Department of Genetics & Molecular Biology, CINVESTAV: Research Centre for Advanced Studies, IPN, México, Mexico.
FEBS J. 2012 Jan;279(1):66-77. doi: 10.1111/j.1742-4658.2011.08399.x. Epub 2011 Nov 17.
Several dystrophin Dp71 isoforms have previously been described and can be grouped into two subfamilies (Dp71d or Dp71f) depending upon the splicing of exon 78. As a consequence of this splicing, each group has a carboxy-terminal end with a unique amino acid composition; this composition imparts specific characteristics with respect to subcellular localization and interactions with particular members of the dystrophin-associated proteins (DAPs) complex. We have discovered a new alternative splicing event at the 3' region of the Dp71 transcript. This spliced region has a unique sequence that codes for 10 amino acids and prevents the translation of exons 78 and 79. This novel Dp71 isoform is called Dp71e and is expressed in undifferentiated cells and during nerve growth factor-induced differentiation of PC12 cells. Interestingly, Dp71e mRNA and protein expression increase during PC12 cell differentiation mediated by NGF. This new Dp71 isoform is also expressed in rat organs and in human cell lines.
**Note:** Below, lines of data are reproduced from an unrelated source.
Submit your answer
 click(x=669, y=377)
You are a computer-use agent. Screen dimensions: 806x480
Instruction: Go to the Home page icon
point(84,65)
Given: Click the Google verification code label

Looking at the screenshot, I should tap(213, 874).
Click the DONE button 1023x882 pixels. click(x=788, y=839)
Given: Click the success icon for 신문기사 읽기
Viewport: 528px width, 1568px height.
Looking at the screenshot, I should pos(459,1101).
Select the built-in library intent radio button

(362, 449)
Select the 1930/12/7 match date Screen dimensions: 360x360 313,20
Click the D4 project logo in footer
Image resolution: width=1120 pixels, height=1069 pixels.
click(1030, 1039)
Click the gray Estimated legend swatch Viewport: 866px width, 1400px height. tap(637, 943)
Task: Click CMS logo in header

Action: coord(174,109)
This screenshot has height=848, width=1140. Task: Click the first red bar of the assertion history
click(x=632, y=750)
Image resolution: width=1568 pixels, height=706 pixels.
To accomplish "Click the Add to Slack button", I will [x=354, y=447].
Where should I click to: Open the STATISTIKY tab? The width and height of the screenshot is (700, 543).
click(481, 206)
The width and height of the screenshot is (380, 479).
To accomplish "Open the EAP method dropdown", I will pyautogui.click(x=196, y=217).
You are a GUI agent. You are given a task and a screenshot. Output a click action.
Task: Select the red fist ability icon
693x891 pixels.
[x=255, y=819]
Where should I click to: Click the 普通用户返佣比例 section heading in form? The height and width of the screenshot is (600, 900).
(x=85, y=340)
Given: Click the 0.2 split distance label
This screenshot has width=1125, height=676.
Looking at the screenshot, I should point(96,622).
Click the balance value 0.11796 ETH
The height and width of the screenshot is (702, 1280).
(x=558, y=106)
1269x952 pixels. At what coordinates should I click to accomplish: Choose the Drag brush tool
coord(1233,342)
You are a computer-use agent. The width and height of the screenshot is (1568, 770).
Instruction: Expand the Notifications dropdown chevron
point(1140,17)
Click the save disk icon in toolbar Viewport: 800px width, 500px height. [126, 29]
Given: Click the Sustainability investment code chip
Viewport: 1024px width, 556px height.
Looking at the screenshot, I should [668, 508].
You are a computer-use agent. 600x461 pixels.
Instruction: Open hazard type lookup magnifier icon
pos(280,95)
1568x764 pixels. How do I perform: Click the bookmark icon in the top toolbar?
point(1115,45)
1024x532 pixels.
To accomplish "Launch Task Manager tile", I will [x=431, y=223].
先前已经描述了几种肌营养不良蛋白 Dp71 异构体,并可以根据外显子 78 的剪接将其分为两个亚家族(Dp71d 或 Dp71f)。由于这种剪接,每个亚家族的羧基末端都具有独特的氨基酸组成;这种组成赋予了与肌营养不良蛋白相关蛋白(DAPs)复合物的特定成员相互作用和亚细胞定位的特定特征。我们在 Dp71 转录本的 3' 区域发现了一个新的选择性剪接事件。这个剪接区域具有独特的序列,编码 10 个氨基酸,阻止了外显子 78 和 79 的翻译。这种新的 Dp71 异构体称为 Dp71e,在未分化的细胞中和 PC12 细胞在神经生长因子诱导的分化过程中表达。有趣的是,在 NGF 介导的 PC12 细胞分化过程中,Dp71e mRNA 和蛋白表达增加。这种新的 Dp71 异构体也在大鼠器官和人细胞系中表达。